The company is selling a new Internet-voice technology that is grabbing attention in the industry because it is less expensive than traditional calling technology. But for Xyrous, the biggest challenges aren't technical, they are political and diplomatic, said Kovach, a former director of technology transactions with MCI Inc. and now general counsel of Xyrous.

"The hardest part of dealing with those countries: Rules of law don't really exist," Kovach said. In many of those countries, Xyrous has to deal with unelected government bodies, which rule mostly by executive order. "The biggest challenge is making sure you've got your bases covered in terms of who you need to know."

Initially, Zand would spend every other month in Iran, trying to meet with the country's information minister, he said. He never was able to get a meeting with the minister, so he tried to meet with the minister's assistants and lieutenants. That took 10 days, plus five months more to get the network up and running.

When the company tried to extend its network into Turkey last year, Kovach and Zand had to negotiate a deal with the state-run former monopoly, Turk Telecom. Negotiations dragged on for months, Zand said, until the Virginia Economic Development Partnership arranged a meeting between Xyrous and a former Turk Telecom businessman who was running a consultancy in Turkey. Within four months, and after paying the consultant, Xyrous had its agreement and connected to the network in Turkey.
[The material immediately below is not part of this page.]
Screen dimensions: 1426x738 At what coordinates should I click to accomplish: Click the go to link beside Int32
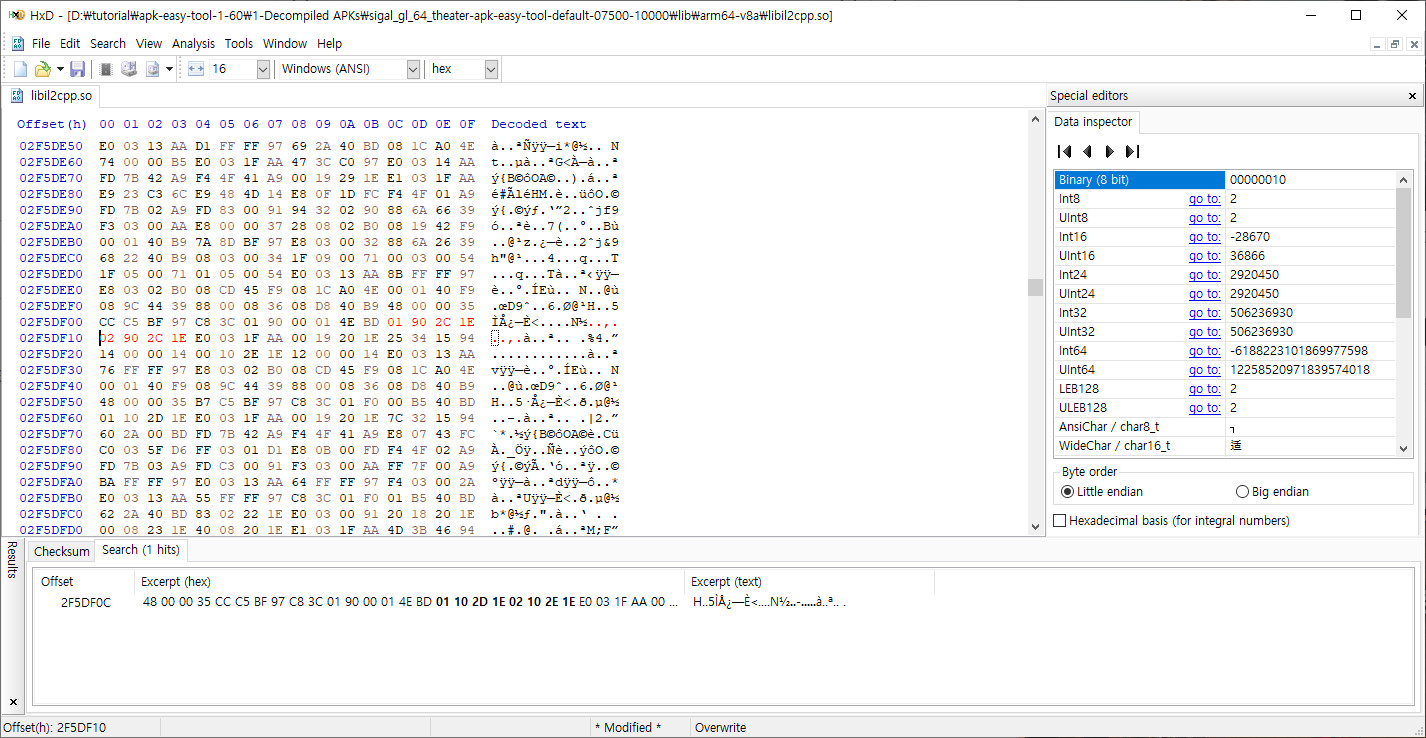[1204, 312]
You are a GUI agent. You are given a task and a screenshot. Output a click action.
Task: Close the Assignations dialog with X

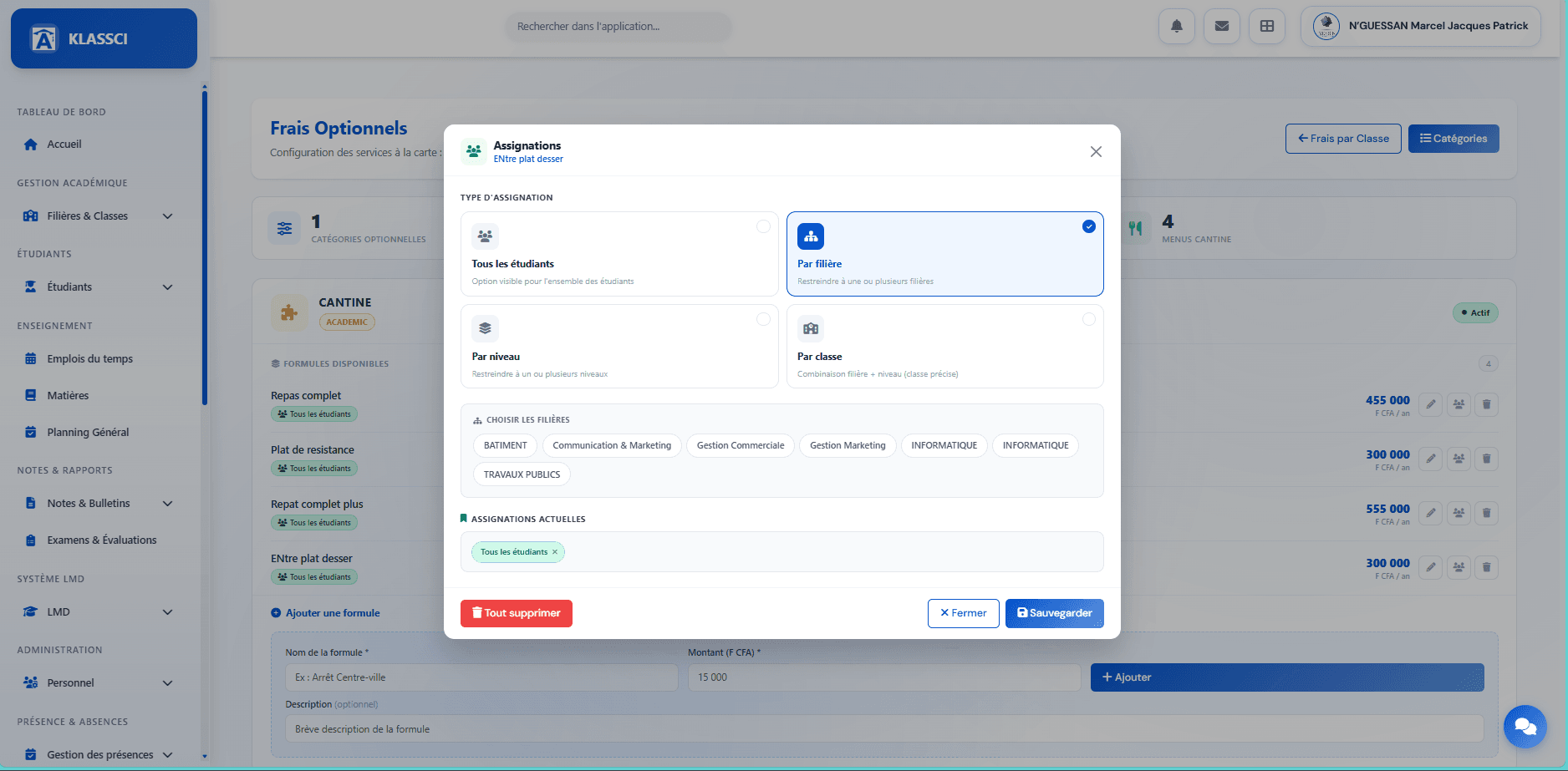point(1095,151)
"It was frustrating because it took longer than I thought it was going to take. Corporate culture in the Middle East, and parts of the Far East for that matter, doesn't exist," said Zand, a native of Iran who became a U.S. citizen in the 1980s. The company has repeated that process in other countries, but "we still have a lot of growing to do," he said.

The financial benefit, however, comes from the fact that few competitors are willing to deal with the headaches, or aren't willing to invest much in new technologies in out-of-the-way places, Kovach said. That also means Xyrous can charge far more -- 12 times more in some countries -- for carrying a phone call to those areas than to Canada or the United States, for example.

The company is profitable, Kovach said, with revenue last year of $1 million.